# Property tax



## 8301 (Nov 29, 2014)

Got my 1st property tax bill in this county, bought the house a year ago so the $1700 amount was unappreciated but not unexpected.

This tax bill is somewhat itemized and they show $1073 for the schools with the rest going to the county. Over $1000 sounds excessive for the schools. Do the rest of you pay a similar percentage to the county school system? I don't mind paying for some good schooling but wow!!! and I've never even reproduced so none of my DNA ever went to school.


----------



## Slippy (Nov 14, 2013)

The GA county that we lived in for 15 years was one of the highest property tax county's in the state. As much as we loved Georgia, property taxes were one of the many reasons that we no longer full time domicile there.

(Who says "domicile"??? WTF???)


----------



## Denton (Sep 18, 2012)

Slippy said:


> The GA county that we lived in for 15 years was one of the highest property tax county's in the state. As much as we loved Georgia, property taxes were one of the many reasons that we no longer full time domicile there.
> 
> (Who says "domicile"??? WTF???)


Interior decorators?


----------



## 8301 (Nov 29, 2014)

just seem high for the schools.


----------



## jim-henscheli (May 4, 2015)

Interior decorators say "doma-thile"....


----------



## PatriotFlamethrower (Jan 10, 2015)

Denton said:


> Interior decorators?


Hair stylists? Florists? Fashion designers? Members of the band "Queen"?


----------



## Auntie (Oct 4, 2014)

FoolAmI said:


> Got my 1st property tax bill in this county, bought the house a year ago so the $1700 amount was unappreciated but not unexpected.
> 
> This tax bill is somewhat itemized and they show $1073 for the schools with the rest going to the county. Over $1000 sounds excessive for the schools. Do the rest of you pay a similar percentage to the county school system? I don't mind paying for some good schooling but wow!!! and I've never even reproduced so none of my DNA ever went to school.

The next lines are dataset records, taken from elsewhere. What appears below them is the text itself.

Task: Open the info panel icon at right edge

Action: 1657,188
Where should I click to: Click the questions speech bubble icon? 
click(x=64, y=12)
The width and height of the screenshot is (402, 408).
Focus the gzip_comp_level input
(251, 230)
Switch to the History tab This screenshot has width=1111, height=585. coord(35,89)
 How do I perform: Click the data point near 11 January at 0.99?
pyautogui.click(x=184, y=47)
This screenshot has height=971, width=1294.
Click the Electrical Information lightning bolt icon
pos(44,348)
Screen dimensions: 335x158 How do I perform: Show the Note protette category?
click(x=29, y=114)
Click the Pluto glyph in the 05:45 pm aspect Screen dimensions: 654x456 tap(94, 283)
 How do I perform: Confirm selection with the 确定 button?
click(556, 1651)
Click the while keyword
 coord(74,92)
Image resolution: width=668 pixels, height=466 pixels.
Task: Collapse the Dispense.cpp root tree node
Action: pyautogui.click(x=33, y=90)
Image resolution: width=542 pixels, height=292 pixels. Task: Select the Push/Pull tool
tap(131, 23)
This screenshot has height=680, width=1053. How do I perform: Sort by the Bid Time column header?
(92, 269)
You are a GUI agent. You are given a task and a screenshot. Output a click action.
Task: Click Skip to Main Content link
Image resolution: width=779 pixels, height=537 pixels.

I don't mind paying for good schooling either, it is a shame it isn't public schools in the US.


----------



## Camel923 (Aug 13, 2014)

That seems proportionally correct based on property taxes accessed here iin Taxlyvania.


----------



## A Watchman (Sep 14, 2015)

The percentages are norm, but finding out Slippy has been influenced by Queen is not.


----------



## Arklatex (May 24, 2014)

FoolAmI said:


> Got my 1st property tax bill in this county, bought the house a year ago so the $1700 amount was unappreciated but not unexpected.
> 
> This tax bill is somewhat itemized and they show $1073 for the schools with the rest going to the county. Over $1000 sounds excessive for the schools. Do the rest of you pay a similar percentage to the county school system? I don't mind paying for some good schooling but wow!!! and I've never even reproduced so none of my DNA ever went to school.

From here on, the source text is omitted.